Task goal: All lines below containing the string "section" are to be copied.

[Saved entries]
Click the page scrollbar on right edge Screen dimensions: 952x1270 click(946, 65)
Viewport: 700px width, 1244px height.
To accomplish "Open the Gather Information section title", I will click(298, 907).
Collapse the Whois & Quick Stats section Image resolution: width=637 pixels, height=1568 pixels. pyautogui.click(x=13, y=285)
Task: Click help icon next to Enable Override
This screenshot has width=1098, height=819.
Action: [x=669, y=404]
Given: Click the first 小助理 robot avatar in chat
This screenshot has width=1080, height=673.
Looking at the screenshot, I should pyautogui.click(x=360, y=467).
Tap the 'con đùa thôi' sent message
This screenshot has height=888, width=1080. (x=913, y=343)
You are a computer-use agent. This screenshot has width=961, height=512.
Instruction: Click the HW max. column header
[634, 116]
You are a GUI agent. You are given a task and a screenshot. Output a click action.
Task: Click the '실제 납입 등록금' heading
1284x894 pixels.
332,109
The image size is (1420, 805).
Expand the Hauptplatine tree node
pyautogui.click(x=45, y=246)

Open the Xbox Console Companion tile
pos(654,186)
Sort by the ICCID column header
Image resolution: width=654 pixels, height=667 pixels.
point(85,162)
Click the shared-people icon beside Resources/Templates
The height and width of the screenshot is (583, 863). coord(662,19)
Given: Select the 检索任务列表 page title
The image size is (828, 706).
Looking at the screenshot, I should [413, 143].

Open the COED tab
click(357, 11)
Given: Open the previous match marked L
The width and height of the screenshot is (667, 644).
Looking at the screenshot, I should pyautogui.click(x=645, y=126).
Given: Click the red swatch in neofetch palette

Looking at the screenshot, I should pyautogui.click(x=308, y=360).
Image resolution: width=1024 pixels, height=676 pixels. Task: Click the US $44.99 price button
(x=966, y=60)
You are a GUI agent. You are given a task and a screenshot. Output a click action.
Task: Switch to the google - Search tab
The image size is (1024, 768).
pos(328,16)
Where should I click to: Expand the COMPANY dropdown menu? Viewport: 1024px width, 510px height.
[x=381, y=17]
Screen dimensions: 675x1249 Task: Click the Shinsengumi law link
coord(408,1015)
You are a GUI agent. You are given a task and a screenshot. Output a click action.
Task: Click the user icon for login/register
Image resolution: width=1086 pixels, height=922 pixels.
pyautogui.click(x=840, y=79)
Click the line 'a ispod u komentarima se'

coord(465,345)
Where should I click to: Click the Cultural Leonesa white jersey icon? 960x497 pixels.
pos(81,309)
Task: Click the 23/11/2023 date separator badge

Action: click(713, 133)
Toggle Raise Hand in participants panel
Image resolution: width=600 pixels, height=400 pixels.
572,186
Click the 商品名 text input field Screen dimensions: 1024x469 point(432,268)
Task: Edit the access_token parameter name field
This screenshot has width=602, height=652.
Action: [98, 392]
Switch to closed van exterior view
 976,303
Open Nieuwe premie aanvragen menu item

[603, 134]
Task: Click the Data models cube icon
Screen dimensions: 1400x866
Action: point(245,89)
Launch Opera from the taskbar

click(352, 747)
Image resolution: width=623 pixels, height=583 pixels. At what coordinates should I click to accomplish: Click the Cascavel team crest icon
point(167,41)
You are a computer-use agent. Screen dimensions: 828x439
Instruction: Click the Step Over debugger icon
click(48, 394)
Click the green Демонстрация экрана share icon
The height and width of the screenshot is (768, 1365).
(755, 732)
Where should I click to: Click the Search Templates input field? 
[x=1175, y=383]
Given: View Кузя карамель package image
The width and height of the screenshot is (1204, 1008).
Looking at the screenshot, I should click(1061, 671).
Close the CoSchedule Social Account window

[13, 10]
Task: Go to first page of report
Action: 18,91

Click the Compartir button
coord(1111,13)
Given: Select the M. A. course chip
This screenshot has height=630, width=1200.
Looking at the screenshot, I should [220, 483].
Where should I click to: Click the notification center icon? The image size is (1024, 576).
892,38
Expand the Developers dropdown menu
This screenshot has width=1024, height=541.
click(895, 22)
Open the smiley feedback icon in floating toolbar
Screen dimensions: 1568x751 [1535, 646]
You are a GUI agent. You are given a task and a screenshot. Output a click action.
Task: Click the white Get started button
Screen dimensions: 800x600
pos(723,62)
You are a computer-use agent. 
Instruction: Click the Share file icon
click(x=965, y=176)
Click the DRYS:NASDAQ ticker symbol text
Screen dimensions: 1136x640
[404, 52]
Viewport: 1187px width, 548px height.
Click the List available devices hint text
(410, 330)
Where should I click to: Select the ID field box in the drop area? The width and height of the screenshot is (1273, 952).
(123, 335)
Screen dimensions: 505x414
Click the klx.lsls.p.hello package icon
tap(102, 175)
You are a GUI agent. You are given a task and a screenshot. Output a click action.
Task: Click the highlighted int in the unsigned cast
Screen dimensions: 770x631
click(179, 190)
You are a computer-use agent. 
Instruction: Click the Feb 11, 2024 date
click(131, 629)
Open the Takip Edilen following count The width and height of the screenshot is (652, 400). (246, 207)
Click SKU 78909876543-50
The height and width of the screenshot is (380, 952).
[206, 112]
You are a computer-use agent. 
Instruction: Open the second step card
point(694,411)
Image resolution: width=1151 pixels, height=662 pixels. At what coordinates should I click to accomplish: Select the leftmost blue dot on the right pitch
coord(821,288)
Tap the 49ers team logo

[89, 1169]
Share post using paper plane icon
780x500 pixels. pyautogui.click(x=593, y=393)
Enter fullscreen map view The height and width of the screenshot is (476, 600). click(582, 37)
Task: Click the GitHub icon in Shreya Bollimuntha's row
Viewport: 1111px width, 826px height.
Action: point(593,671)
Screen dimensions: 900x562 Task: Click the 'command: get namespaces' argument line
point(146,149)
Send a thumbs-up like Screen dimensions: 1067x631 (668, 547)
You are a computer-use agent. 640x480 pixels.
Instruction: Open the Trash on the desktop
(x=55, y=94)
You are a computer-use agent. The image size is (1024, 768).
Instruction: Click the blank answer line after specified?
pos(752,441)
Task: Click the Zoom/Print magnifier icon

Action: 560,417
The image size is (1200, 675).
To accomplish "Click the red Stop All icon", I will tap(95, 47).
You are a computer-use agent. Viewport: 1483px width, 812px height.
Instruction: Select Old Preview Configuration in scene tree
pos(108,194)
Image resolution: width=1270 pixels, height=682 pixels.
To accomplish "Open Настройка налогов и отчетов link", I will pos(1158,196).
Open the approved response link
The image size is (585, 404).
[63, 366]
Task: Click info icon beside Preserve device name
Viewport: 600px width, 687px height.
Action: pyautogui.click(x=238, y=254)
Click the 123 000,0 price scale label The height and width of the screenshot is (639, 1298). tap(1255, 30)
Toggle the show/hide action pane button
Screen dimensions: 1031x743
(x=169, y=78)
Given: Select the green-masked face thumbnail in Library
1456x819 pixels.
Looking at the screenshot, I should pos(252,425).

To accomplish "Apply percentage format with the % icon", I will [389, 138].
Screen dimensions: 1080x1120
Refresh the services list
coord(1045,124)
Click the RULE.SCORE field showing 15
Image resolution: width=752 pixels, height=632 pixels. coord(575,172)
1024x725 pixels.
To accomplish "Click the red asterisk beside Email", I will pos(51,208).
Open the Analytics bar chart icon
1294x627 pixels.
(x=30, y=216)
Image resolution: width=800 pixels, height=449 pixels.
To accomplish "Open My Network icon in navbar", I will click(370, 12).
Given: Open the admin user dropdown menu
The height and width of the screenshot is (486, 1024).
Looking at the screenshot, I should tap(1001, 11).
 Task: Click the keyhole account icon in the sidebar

Solution to the problem:
To accomplish "Open the Gather Information section title", I will click(298, 907).
Collapse the Whois & Quick Stats section Image resolution: width=637 pixels, height=1568 pixels. pyautogui.click(x=13, y=285)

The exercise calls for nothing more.